After the start of the Spanish Civil War, Mapy and Fernando Cortés went to Marseilles before making their way down to Argentina. Following stops in Buenos Aires and Havana, where they appeared on stage and movies, the couple traveled to Mexico City. They made their stage debut as part of the Cantinflas revue and soon joined the growing Mexican film industry, which lacked established female stars. Back-to-back starring roles in three hit films - the Pan-American musical La liga de las canciones / The League of Songs (Chano Urueta, 1941), the nostalgia musical comedy ¡Ay, qué tiempos, señor don Simón! / Oh, What Times, Don Simon! (Julio Bracho, 1941) and the Cantinflas comedy El gendarme desconocido / The Unknown Policeman (Miguel M. Delgado, 1941) - quickly turned Mapy Cortés into one of the most bankable leading ladies in Mexican cinema. Mapy also appeared in the U.S. State Department propaganda short film Mexican Moods. The short shows the couple performing at the luxurious Hotel Reforma in Mexico City circa 1941, when Mapy performed as part of the hotel's dinner show and Fernando acted as master of ceremonies. In the short, Mapy sings the Rafael Hernández song "Nada" (Nothing), which the couple later performed in the 1966 film Luna de miel en Puerto Rico as part of a tribute to the recently deceased composer. 

In 1942, Cortés made her only foray into Hollywood cinema, playing a singer in the RKO wartime musical comedy Seven Days' Leave. Her eponymous character is engaged to Victor Mature's soldier character before he falls in love with a socialite played by Lucille Ball. After filming Seven Days Leave, Mapy Cortés returned to Mexico City and played top-billed roles in contemporary romantic comedies and nostalgia musicals set during the Mexican Belle Époque.

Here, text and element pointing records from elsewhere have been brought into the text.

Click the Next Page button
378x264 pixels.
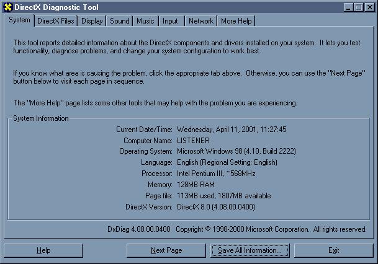(x=166, y=250)
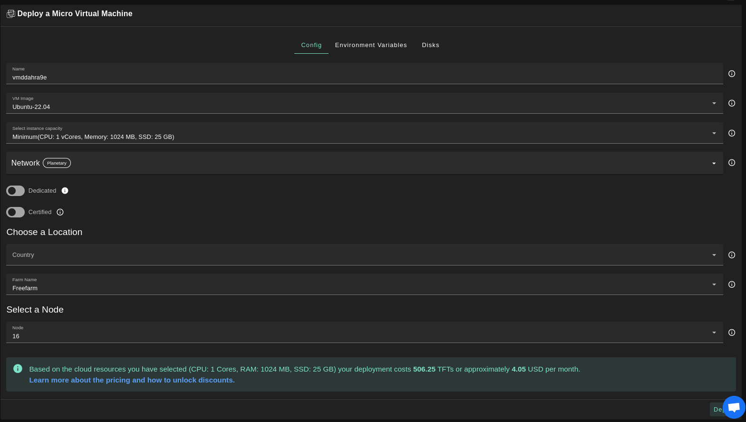This screenshot has height=422, width=746.
Task: Click info icon next to Certified label
Action: click(60, 212)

The 1945 Mapy Cortés vehicle La pícara Susana / Mischievous Susana  marked the directorial debut of her husband Fernando, who remained very active as a comedy director in Mexican film and TV until his death in 1979, directing vehicles for popular Mexican comedians like Tin-Tan, Resortes, and la India Maria. 

While Fernando's demand as journeyman comedy director grew, Mapy's film career waned in the early 1950s with the rise of a younger generation of vedettes, rumberas and musical comedy stars. The couple received an invitation from Ángel Ramos, owner of El Mundo Enterprises, to help launch WKAQ-TV Telemundo Channel 2. On March 28, 1954, Puerto Rico received its first television transmission from Telemundo: a live broadcast of the Spanish comedy El caso de la mujer asesinadita, starring Mapy and directed by Fernando. The couple also starred in the station's first comedy show Mapy y Papi, an adaptation of the I Love Lucy format that also featured Maria Judith Franco and Mapy's nephew Paquito Cordero. Despite their success in Puerto Rican television, the couple decided to return to Mexico City, where they starred in a Mexican version of Mapy y Papi.

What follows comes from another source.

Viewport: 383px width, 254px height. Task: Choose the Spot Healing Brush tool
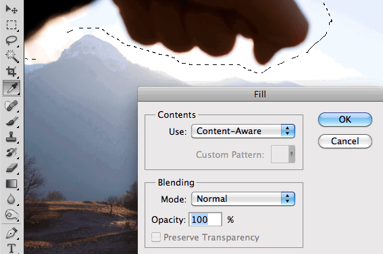11,106

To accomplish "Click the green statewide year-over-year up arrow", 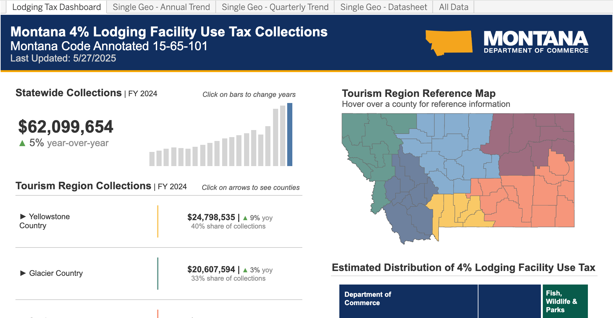I will pyautogui.click(x=22, y=143).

Her niece Mapita Cortés had been living with the couple in Mexico City and she briefly joined the Mexican film industry after becoming Miss Puerto Rico 1957. After an eight-year absence from films, Mapy Cortés co-starred in the comedy Dormitorio para señoritas / Girls' Dormitory (1959), a loose remake of her 1943 hit Internado para señoritas / Girls' Dormitory (1943), starring Mapita and directed by Fernando. However, Mapita quickly retired from showbiz after marrying the popular Chilean crooner Lucho Gatica and only briefly returned many years later, as part of the Mexican telenovela industry. 

By the 1960s, Mapy Cortés was working mostly on the Mexico City stage, often starring in comedies by Spanish author Alfonso Paso. Her last film appearances were supporting roles in three Puerto Rican/Mexican co-productions that were filmed in Puerto Rico, directed by her husband, and produced by her nephew Paquito.

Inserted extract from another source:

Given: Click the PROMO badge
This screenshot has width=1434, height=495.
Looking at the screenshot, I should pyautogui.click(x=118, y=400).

After Fernando Cortés died, Mapy Cortés returned to Puerto Rico and led a relatively quiet life. In 1998 she died at her home of a heart attack. She was buried at the Puerto Rico Memorial Cemetery in Carolina, Puerto Rico.

Filmography
 Dos mujeres y un don Juan / Two Women and a don Juan (1933, Spain)
 El paraíso recobrado / The Recovered Paradise (1935, Spain)
 No me mates / Don't Kill Me (1935, Spain)
 El gato montés / The Wildcat (1936, Spain)
 ¡Centinela, alerta! / Guard, Alert!  (1936, Spain)
 El amor gitano / Gypsy Love (1936, Spain)
 Un tipo de suerte / A Lucky Guy (1938, Argentina)
 Ahora Seremos Felices / We Will Be Happy Now (1938, Cuba)
 Papá se desenreda / Dad Untangles (1940, Mexico)
 Cinco minutos de amor / Five Minutes of Love (1941, Mexico)
 ¡Ay, qué tiempos, señor don Simón! / Oh, What Times, Don Simon! (1941, Mexico)
 La liga de las canciones / The League of Songs (1941, Mexico)
 El gendarme desconocido / The Unknown Policeman (1941, Mexico)
 El conde de Monte Cristo / The Count of Monte Cristo (1942, Mexico)
 Las cinco noches de Adán / Adam's Five Nights (1942, Mexico)
 Seven Days' Leave (1942, United States)
 Yo bailé con Don Porfirio / I Danced with Don Porfirio (1942, Mexico)
 Internado para señoritas / Girls' Dormitory (1943, Mexico)
 El globo de Cantolla / Cantolla's Balloon (1943, Mexico)
 La guerra de los pasteles / The War of the Pastries (1943, Mexico)
 La corte del faraón / The Pharaoh's Court (1943, Mexico)
 La hija del regimiento / The Regiment's Daughter (1944, Mexico)
 La pícara Susana / Mischievous Susana (1945, Mexico)
 Un beso en la noche / A Kiss at Night (1945, Mexico)
 El amor las vuelve locas / Love Makes Them Crazy (1945, Mexico)
 Amor de una vida / Love of a Lifetime (1945, Mexico)
 El sexo fuerte / The Strong Sex (1945, Mexico)
 Los maridos engañan de 7 a 9 / Men Cheat from 7 to 9 (1946, Mexico)
 No te cases con mi mujer / Don't Marry My Wife (1946, Mexico)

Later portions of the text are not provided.